Langkah Lusi terhenti. Tubuhnya kembali gemetar ketika Lion mengatakan perihal kematian.
Alhasil, ketika Lion pergi, Lusi langsung mencegahnya. "Lion, tunggu!" teriak Lusi.
Ia menarik paksa tangan Lion, sampai lelaki itu berhenti dan menatapnya.
"Ya, ada apa?"
"A--aku menerima tawaranmu!"
Lusi mendadak gugup. Tapi, ia tetap menjawabnya. Entah ini kebodohan Lusi atau bukan. Karena nyatanya, Lusi menerima tawaran Lion, padahal dia belum tahu, pekerjaan apa yang harus dilakukannya. "Apa kau yakin? Jika kau menerimanya, kau tidak akan bisa mundur, Lusi!" Lion menahan senyum. Diam-diam, ia mengambil hp dari dalam saku celananyadan menyalakan perekam suara. "Bagaimana, apa kau menerima tawarannya, Lusi? Kau tidak akan bisa mundur setelah ini!" Lion mengatakannya sekali lagi dengan nada tegas. Lantas, Lusi dengan hati yang mantap, menjawab, "Ya, aku menerima tawarannya, Lion." Lion tersenyum puas. Jika semula, dia ingin menemui klien tepat pada pukul dua siang. Sekarang, dia tidak ingin kesempatan ini hilang begitu saja. "Kalau begitu, cepat ganti baju! Setelah ini, kita akan melakukan sesi foto pre wedding! Kau hanya punya waktu dua puluh lima menit!" Lion mengatakannya dengan nada tegas. Ia berjalan meninggalkan Lusi. Hah?"Apa katamu?!"
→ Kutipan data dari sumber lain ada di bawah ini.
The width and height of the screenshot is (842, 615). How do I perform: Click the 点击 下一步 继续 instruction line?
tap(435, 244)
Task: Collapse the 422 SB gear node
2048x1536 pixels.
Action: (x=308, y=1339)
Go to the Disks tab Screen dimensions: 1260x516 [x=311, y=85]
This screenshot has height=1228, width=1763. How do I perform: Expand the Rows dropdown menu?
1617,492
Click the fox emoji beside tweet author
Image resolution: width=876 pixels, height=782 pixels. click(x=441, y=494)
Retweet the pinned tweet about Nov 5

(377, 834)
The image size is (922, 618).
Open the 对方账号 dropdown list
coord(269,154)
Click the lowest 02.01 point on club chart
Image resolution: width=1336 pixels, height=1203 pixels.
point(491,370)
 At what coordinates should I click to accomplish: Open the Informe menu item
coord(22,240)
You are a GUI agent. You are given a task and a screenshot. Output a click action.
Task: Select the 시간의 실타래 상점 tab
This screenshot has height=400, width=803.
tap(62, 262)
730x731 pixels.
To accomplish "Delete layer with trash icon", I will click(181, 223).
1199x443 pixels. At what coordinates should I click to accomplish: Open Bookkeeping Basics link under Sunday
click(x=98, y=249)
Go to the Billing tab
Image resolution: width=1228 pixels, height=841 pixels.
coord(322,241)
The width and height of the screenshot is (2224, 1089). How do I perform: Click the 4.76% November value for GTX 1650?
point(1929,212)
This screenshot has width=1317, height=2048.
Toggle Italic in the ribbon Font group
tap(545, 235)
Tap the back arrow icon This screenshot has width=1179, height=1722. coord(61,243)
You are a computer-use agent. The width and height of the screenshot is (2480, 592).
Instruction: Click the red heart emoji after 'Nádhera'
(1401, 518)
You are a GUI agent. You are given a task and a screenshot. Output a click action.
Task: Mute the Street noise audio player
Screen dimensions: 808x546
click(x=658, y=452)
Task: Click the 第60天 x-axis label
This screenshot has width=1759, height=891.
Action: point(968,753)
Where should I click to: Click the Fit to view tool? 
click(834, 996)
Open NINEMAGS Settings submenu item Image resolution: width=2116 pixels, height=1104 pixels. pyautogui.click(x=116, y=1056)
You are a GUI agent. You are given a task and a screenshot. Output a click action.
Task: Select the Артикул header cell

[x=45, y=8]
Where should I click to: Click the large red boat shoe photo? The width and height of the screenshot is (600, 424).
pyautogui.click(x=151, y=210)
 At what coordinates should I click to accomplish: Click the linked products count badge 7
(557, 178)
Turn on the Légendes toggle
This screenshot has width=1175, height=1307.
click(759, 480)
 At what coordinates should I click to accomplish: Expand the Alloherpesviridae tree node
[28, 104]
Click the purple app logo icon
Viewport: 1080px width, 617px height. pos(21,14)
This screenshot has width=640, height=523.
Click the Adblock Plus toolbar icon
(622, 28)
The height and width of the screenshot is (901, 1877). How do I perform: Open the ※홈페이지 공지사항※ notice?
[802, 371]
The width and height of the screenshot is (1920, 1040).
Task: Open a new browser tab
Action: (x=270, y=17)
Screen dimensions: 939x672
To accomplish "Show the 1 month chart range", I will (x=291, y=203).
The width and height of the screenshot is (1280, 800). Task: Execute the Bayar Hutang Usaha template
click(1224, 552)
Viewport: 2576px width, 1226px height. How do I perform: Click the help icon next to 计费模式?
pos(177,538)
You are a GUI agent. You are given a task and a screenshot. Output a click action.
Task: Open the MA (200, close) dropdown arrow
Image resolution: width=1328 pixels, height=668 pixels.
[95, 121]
"Tidak ada perlawanan, Lusi! Sekarang!" pekik Lion dengan nada tegasnya. Hal ini membuat Lusi membelalak.Perjanjian apa yang sudah dia buat dengan laki-laki itu?
Tapi, ia tak punya pilihan.
Menahan ragu, Lusi melangkah ke depan pintu ruangan yang diperintah--menuruti permintaan Lion.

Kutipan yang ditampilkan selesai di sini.